Moreover, some works of literature substantiated Myroidesspp. have the capacity of co-aggregation and self-aggregation to form biofilm using crystal violet binding assay19 and the bacterial surface is extremely hydrophobic because of a polysaccharide capsule possessed.8 Biofilms can adhere to both biotic and abiotic surfaces like medical devices and the bacteria can be entrapped within a self-produced extracellular polymeric matrix, which increases pathogenicity in device-related infections and is associated with conventional therapeutic failure, as well as recurrent infections.8,19 Some virulence factors (VFs) of the genus Myroides were identified in several works of literature.
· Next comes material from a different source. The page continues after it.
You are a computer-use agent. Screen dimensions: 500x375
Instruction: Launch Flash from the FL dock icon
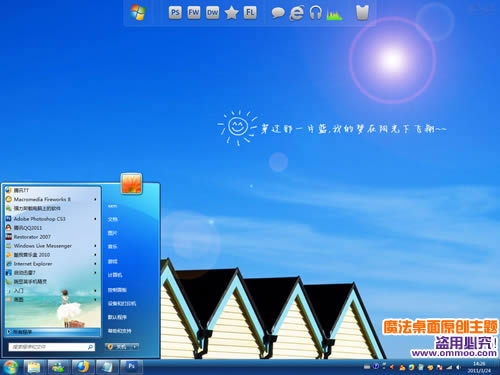point(250,13)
Hu et al found some similar virulence factors in the genomes of three clinically pathogenic and three environmental Myroides. odoratimimus strains with the help of VFDB protein Set B database, the VFs included capsule/capsular polysaccharide, intracellular survival and invasion factors, molecular chaperone, urease, acinetobactin, Streptococcal enolase, heme biosynthesis, acyl carrier protein, and T4SS effectors.37

The treatment of Myroidesspp. infections is difficult because the genus is often multi-drug-resistant.30 Many strains have been recognized as resistant to beta-lactams, monobactams and carbapenems due to the production of chromosome-encoded metallo-β-lactamase (MUS-1 and TUS-1),36 Myroides odoratimimus is intrinsically resistant to colistin.36 In addition, a new subclass B1 metallo-β-lactamase gene blaMOC was found which also conferred resistance to most beta-lactams except for aztreonam and cefepime.38 There was another report described MUS-2, a novel variant of the chromosome-encoded β-lactamase MUS-1, reducing the susceptibility to beta-lactams.39 Some strains have shown a susceptibility to β-lactamase inhibitor compounds,30,33,35 and the isolate in our report is sensitive to cefoperazone/sulbactam which is a kind of β-lactamase inhibitor. Perhaps β-lactamase inhibitor compounds can become an option for treating such infections. Myroidesspp. has variable susceptibility to aminoglycosides, quinolones, trimethoprim/sulfamethoxazole31 and tetracyclines. Our patient’s isolate is resistant to all drugs except for cefoperazone/sulbactam. She ultimately responded well to treatment with cefoperazone/sulbactam combining levofloxacin. Given no clear guidelines for the treatment of this genus and the variability in susceptibility testing of different Myroides species, antimicrobial treatment should be based on drug sensitivity results.

Conclusion

In conclusion, with the increasing invasive therapy in clinical, clinicians should be alert to the possibility of Myroidesspp. becoming a new highly pathogenic pathogen in immunocompetent hosts. Identification and antimicrobial susceptibility test should be done in time to guide a reasonable clinical medicine application.